While this story does not have a gruesome origin story per say it still has a story that is different than the actual Disney version. The 24th Disney animated feature film, the film tells the story of the unlikely friendship between a red fox named Tod and a hound dog named Copper. The two friends struggle to preserve their friendship despite their emerging instincts and the surrounding social pressures demanding them to be adversaries, as they are enemies by nature.


After a young red fox is orphaned, Big Mama the owl and her friends Dinky the finch and Boomer the woodpecker, arrange for him to be adopted by kindly farmer Widow Tweed, who names him Tod. Meanwhile, her neighbor, hunter Amos Slade, brings home a young hound puppy named Copper and introduces him to his hunting dog Chief. One day, Tod and Copper meet and become best friends, pledging eternal friendship. Amos grows frustrated at Copper for constantly wandering off to play, and places him on a leash. While playing with Copper outside his barrel, Tod awakens Chief. Amos and Chief chase Tod until they are stopped by Tweed. After an argument, Amos threatens to kill Tod if he trespasses on his farm again. Hunting season comes and Amos takes his dogs into the wilderness for the interim. Meanwhile, Big Mama, Dinky, and Boomer attempt to explain to Tod that Copper will become his enemy. However, Tod naively insists that he and Copper will remain friends forever.


The following spring, Tod and Copper reach adulthood. Copper returns as an expert hunting dog, who is expected to track down foxes. During the night, Tod sneaks over to visit Copper. Their conversation awakens Chief, who alerts Amos. A chase ensues and Copper catches Tod, but lets Tod go while diverting Amos. Chief catches Tod as he attempts an escape on a railroad track, but an oncoming train strikes Chief, resulting in him falling into the river below and breaking his leg. Enraged by this, Copper and Amos blame Tod for the accident and vow vengeance. Realizing Tod is no longer safe with her, Tweed leaves him at a game reserve. After a disastrous night on his own in the woods, Big Mama introduces Tod to Vixey, a female fox who helps Tod adapt to life in the forest. Meanwhile, Amos and Copper trespass into the reserve and hunt the two foxes. The chase climaxes when Amos and Copper inadvertently provoke an attack from a large, savage bear. Amos trips and falls into one of his own traps, dropping his gun slightly out of reach.
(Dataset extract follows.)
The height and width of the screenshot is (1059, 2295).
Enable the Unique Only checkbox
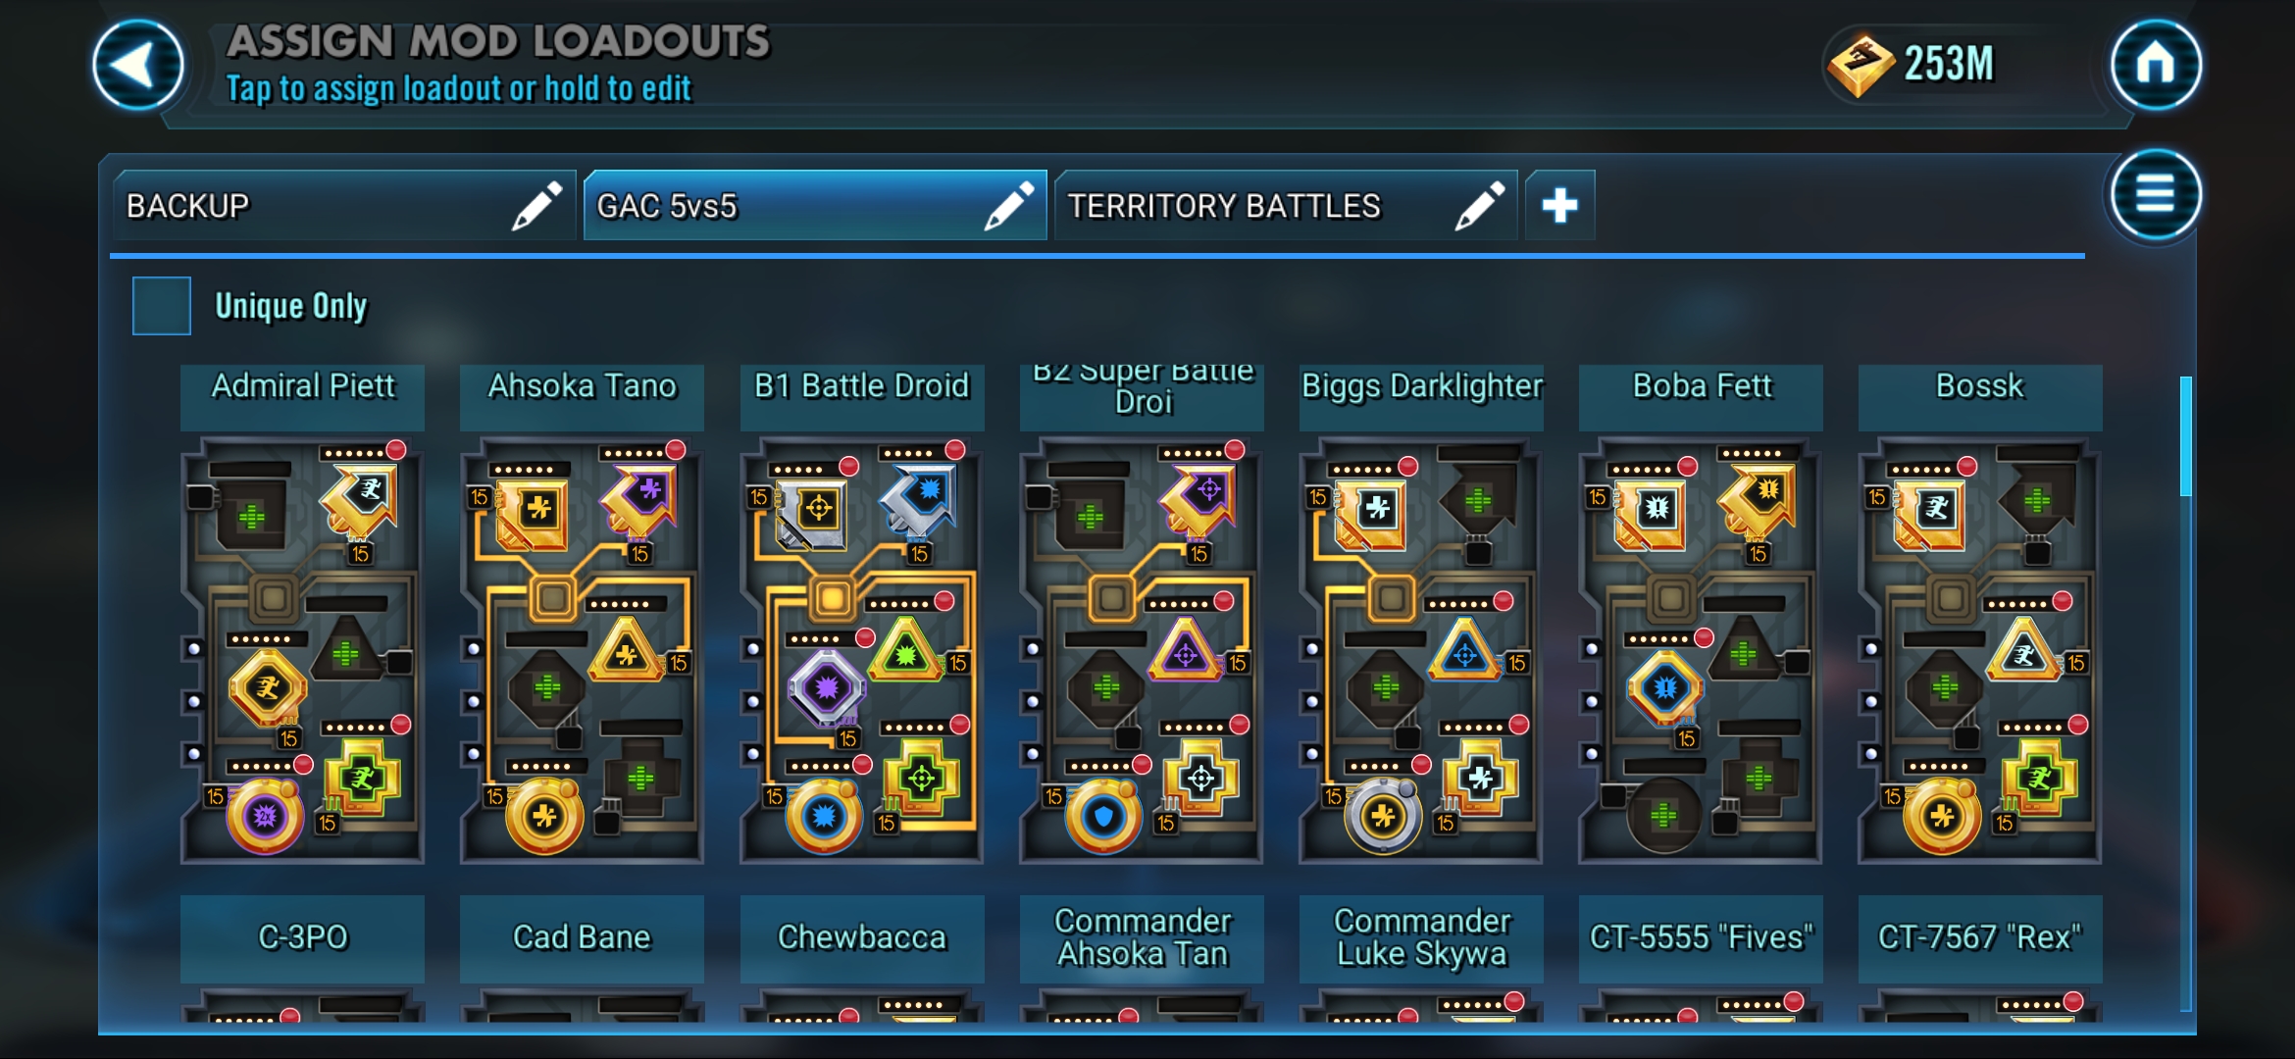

Copper fights the bear but is almost killed by the vicious animal. Tod battles the bear until they both fall down a waterfall. As Copper approaches Tod as he lies in the lake below, Amos appears, ready to shoot Tod. Copper positions himself in front of Tod to prevent Amos from shooting him, refusing to move away. Amos lowers his gun and leaves with Copper. Tod and Copper share one last smile before parting. At home, Tweed nurses Amos back to health while the dogs rest. Copper, before going to sleep, smiles as he remembers the day when he first met Tod. On a hill, Vixey joins Tod as they look down on Tod's former home and Copper's.

 

Daniel P. Mannix Version


The Fox and The Hound is a 1967 novel written by American novelist Daniel P. Mannix and illustrated by John Schoenherr. As preparation for writing the novel, Mannix studied foxes, both tame and wild, a wide variety of hunting techniques, and the ways hounds appear to track foxes, seeking to ensure his characters acted realistically.


Copper, a bloodhound crossbred, was once the favorite among his Master's pack of hunting dogs in a rural country area. However, he now feels threatened by Chief, a younger, faster Black and Tan Coonhound. Copper hates Chief, who is taking Copper's place as pack leader. During a bear hunt, Chief protects the Master when the bear turns on him, while Copper is too afraid of the bear to confront him. The Master ignores Copper to heap praise on Chief and Copper's hatred and jealousy grow.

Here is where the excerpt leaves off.